Figen Yüksekdağ: Çözüm toplumun mücadelesiyle mümkün
- 09:06 5 Haziran 2025
- Güncel
Rozerin Gültekin
İSTANBUL - Sürece dair değerlendirmelerde bulunan tutuklu HDP eski Eş Genel Başkanı Figen Yüksekdağ, çözüm sürecinin yalnızca iktidar odaklarının inisiyatifine bırakılamayacağını vurguladı. Figen Yüksekdağ, “Çözüm ve müzakere süreçlerini egemenlerin insafına ve tasarrufuna bırakma lüksümüz ne dün vardı, ne de bugün var. Gerçek ve kalıcı bir çözüm, ancak toplumun kararlı mücadele iradesiyle mümkün olabilir” dedi.

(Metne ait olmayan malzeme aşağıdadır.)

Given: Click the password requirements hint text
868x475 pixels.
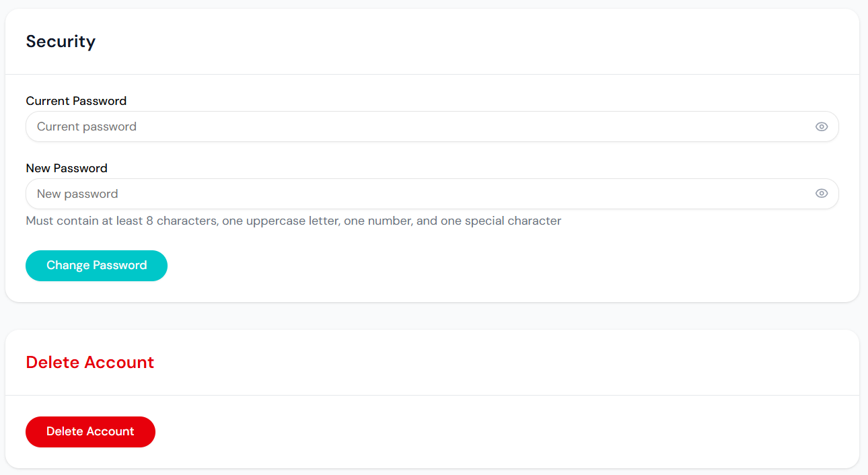Looking at the screenshot, I should pos(293,220).
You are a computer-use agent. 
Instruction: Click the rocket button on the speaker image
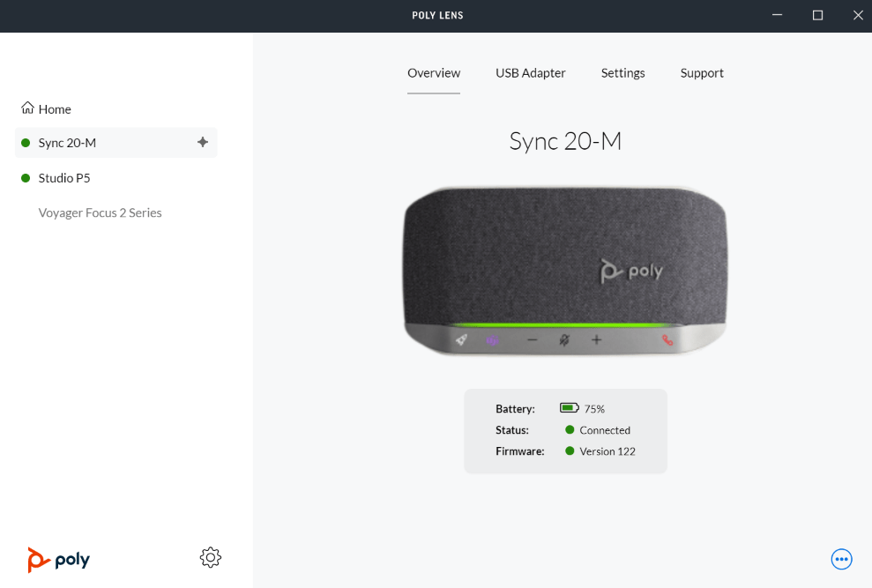coord(460,339)
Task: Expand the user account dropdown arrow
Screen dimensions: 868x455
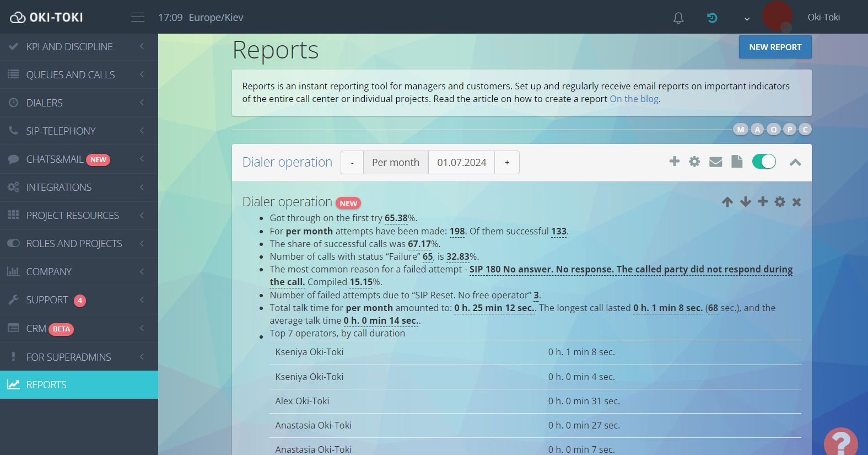Action: pos(747,19)
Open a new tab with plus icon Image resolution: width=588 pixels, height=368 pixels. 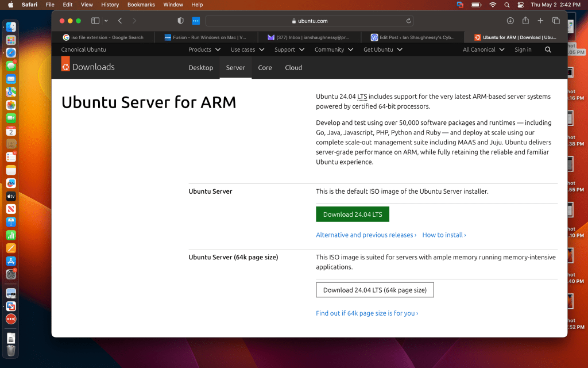pyautogui.click(x=540, y=21)
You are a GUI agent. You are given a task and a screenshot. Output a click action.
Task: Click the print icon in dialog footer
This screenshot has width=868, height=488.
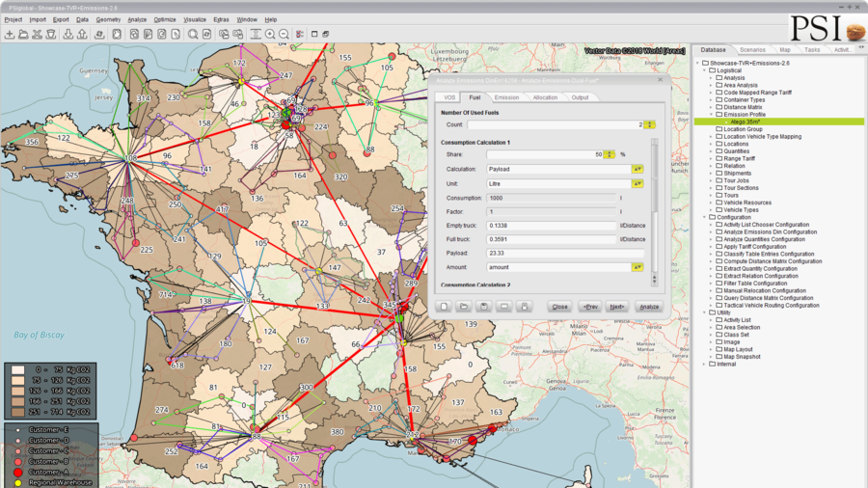[x=525, y=307]
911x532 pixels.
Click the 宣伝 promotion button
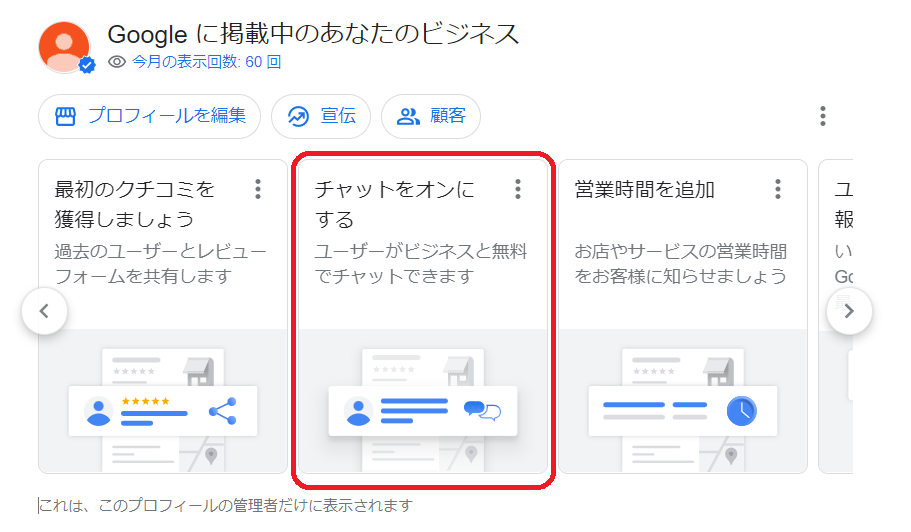point(321,116)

Kürt Halk Önderi Abdullah Öcalan’ın 27 Şubat 2025 tarihinde “Barış ve Demokratik Toplum” çağrısını gerçekleştirdi. PKK 1 Mart’ta ateşkes ilan etti ve 12. Kongresi’ni gerçekleştirerek fesih kararı aldığını duyurdu. Kürt Özgürlük Hareketi gelişen barış sürecinde rolünü oynarken gözler iktidarın atacağı adımlarda.
Kocaeli Kandıra Cezaevi’nde tutsak olan Halkların Demokratik Partisi (HDP) eski Eş Genel Başkanı Figen Yüksekdağ, sürece ilişkin sorularımızı yanıtladı.
*PKK 12. Kongresini gerçekleştirerek, “silahlı mücadeleyi sonlandırma” ve “Demokratik siyaseti esas alma” kararı aldı. Buna dair neler söylemek istersiniz?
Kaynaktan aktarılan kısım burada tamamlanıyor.